## Assignment
Where the line with "Given: Click the undo arrow icon" appears below, start writing out lines exactly, and finish with the line with "You are a computer-use agent. Image", which is included; write out nothing else.

(Data entries)
BEGIN
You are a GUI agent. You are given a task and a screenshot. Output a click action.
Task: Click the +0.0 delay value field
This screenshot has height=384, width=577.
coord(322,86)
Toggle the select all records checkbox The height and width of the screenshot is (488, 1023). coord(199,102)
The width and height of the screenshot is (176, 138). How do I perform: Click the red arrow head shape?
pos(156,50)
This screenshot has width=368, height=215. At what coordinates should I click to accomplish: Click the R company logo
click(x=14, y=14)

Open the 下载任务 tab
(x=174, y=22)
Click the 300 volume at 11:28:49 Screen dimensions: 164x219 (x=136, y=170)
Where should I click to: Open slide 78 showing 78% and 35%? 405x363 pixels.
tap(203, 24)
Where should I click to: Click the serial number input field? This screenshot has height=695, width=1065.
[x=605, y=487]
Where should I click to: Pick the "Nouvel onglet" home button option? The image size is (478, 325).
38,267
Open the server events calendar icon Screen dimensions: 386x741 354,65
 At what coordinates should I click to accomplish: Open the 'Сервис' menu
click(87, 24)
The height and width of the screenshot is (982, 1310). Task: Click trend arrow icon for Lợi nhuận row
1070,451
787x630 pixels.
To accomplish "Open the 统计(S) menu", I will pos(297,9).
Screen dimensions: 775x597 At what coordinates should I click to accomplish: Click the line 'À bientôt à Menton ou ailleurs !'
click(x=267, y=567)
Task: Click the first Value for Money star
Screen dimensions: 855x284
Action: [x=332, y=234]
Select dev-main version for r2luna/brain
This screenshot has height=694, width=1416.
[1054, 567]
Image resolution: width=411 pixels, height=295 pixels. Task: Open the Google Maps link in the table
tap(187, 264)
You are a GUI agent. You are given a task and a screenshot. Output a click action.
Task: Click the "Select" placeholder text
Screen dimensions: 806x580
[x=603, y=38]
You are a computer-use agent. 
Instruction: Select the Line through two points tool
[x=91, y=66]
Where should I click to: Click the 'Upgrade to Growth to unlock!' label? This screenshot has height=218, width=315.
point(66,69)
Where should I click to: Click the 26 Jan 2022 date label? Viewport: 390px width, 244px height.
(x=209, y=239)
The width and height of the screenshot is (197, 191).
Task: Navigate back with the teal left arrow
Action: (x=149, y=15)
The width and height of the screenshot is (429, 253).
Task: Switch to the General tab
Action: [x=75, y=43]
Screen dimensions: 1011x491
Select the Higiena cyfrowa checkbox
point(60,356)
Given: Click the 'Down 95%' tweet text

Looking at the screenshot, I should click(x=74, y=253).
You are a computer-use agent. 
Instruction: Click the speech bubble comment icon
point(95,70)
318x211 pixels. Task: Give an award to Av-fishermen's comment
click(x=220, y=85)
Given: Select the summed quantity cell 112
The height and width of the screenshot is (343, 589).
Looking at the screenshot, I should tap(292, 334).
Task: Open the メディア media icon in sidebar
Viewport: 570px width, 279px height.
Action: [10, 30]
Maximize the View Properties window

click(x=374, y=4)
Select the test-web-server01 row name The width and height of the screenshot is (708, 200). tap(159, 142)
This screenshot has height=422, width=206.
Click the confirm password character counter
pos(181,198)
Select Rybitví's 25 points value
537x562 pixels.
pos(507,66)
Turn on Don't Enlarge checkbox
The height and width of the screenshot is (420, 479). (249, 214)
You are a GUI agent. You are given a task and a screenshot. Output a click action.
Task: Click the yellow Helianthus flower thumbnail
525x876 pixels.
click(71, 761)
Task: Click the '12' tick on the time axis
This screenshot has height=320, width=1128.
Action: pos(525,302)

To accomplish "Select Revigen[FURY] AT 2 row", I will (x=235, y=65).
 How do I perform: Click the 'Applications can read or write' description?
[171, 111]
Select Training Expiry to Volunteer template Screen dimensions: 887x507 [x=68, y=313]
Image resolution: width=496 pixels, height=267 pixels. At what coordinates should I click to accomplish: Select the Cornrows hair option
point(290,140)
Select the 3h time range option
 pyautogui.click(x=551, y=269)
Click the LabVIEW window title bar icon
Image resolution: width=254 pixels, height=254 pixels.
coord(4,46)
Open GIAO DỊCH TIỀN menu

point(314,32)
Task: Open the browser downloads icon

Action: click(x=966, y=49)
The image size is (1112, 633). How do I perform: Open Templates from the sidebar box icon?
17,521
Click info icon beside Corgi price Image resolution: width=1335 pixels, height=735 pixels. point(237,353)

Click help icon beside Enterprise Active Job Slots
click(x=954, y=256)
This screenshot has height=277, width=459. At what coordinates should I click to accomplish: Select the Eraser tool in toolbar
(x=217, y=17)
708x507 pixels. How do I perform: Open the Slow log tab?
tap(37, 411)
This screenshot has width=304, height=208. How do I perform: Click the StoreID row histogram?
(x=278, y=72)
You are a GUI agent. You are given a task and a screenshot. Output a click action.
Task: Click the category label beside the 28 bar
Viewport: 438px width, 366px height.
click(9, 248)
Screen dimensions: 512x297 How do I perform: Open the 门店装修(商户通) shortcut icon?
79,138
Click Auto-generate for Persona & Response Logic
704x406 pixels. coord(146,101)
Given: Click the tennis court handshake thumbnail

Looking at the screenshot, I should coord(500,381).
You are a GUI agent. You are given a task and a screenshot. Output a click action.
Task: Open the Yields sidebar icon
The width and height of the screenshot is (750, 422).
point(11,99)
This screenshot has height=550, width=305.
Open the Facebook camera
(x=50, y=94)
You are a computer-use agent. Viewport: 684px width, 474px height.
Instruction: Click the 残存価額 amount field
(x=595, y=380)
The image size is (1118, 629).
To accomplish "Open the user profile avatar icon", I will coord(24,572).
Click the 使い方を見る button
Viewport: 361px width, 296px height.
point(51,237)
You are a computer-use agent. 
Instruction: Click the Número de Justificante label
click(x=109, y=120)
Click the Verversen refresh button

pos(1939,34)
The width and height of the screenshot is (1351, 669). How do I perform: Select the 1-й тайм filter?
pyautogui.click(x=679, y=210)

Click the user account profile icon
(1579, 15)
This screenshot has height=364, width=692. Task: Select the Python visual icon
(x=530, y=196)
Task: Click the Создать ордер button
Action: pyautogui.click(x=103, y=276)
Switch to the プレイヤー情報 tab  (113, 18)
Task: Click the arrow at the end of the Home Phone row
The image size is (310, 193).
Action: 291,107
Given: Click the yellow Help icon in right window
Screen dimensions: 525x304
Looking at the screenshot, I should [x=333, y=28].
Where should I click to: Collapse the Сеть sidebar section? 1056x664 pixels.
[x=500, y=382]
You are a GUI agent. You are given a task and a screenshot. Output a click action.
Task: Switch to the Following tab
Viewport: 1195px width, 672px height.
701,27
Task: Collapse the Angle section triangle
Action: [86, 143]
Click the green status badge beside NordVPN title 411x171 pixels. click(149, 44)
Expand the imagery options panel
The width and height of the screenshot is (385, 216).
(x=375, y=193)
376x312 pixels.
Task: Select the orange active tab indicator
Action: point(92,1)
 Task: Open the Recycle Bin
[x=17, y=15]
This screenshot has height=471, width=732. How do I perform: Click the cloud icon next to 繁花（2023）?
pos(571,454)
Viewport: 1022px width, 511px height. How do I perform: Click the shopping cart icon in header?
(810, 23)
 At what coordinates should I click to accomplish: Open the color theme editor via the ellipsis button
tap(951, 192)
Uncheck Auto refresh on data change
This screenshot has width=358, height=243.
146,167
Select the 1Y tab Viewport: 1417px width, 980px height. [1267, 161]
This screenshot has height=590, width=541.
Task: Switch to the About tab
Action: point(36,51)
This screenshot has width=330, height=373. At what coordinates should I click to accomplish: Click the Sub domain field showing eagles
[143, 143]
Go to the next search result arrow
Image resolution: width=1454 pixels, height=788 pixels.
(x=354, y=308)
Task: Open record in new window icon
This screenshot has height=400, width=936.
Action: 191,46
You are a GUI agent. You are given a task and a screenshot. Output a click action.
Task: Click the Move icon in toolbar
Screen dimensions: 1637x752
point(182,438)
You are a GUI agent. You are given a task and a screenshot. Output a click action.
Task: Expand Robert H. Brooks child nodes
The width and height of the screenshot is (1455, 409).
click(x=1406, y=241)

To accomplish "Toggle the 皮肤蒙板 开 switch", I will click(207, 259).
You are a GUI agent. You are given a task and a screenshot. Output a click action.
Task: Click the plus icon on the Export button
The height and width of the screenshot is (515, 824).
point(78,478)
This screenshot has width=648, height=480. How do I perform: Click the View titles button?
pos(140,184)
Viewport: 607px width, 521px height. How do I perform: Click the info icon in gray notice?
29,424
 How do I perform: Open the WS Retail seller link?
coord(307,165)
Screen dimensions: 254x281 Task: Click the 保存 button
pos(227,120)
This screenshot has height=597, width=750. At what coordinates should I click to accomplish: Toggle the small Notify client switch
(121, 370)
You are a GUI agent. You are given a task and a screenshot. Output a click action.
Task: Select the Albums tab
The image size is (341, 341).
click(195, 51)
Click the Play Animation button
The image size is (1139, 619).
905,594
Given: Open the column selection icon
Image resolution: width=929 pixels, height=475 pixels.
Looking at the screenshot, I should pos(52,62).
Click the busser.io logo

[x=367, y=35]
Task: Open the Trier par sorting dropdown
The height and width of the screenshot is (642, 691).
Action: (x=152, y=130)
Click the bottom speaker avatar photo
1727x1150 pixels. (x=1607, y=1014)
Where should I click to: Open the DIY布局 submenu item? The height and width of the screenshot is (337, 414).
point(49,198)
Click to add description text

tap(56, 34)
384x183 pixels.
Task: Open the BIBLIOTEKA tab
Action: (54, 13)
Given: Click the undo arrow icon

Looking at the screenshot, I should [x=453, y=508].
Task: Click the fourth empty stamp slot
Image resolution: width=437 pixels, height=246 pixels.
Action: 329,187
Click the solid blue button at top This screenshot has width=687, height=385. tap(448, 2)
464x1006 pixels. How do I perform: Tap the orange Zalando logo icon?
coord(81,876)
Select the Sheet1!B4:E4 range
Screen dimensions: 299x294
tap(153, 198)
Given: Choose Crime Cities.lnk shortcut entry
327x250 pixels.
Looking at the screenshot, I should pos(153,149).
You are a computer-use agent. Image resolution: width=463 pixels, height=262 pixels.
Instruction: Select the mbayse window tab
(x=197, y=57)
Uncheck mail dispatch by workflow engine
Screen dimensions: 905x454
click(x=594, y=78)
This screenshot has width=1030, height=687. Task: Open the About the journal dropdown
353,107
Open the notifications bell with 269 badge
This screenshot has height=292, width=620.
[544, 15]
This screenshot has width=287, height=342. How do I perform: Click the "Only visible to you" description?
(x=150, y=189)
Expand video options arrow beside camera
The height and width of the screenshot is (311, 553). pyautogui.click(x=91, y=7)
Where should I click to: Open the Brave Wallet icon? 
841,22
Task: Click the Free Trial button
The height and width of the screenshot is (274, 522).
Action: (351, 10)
END
## Solution to the problem
Given: Click the undo arrow icon

Looking at the screenshot, I should [x=453, y=508].
Task: Click the fourth empty stamp slot
Image resolution: width=437 pixels, height=246 pixels.
Action: 329,187
Click the solid blue button at top This screenshot has width=687, height=385. tap(448, 2)
464x1006 pixels. How do I perform: Tap the orange Zalando logo icon?
coord(81,876)
Select the Sheet1!B4:E4 range
Screen dimensions: 299x294
tap(153, 198)
Given: Choose Crime Cities.lnk shortcut entry
327x250 pixels.
Looking at the screenshot, I should pos(153,149).
You are a computer-use agent. Image resolution: width=463 pixels, height=262 pixels.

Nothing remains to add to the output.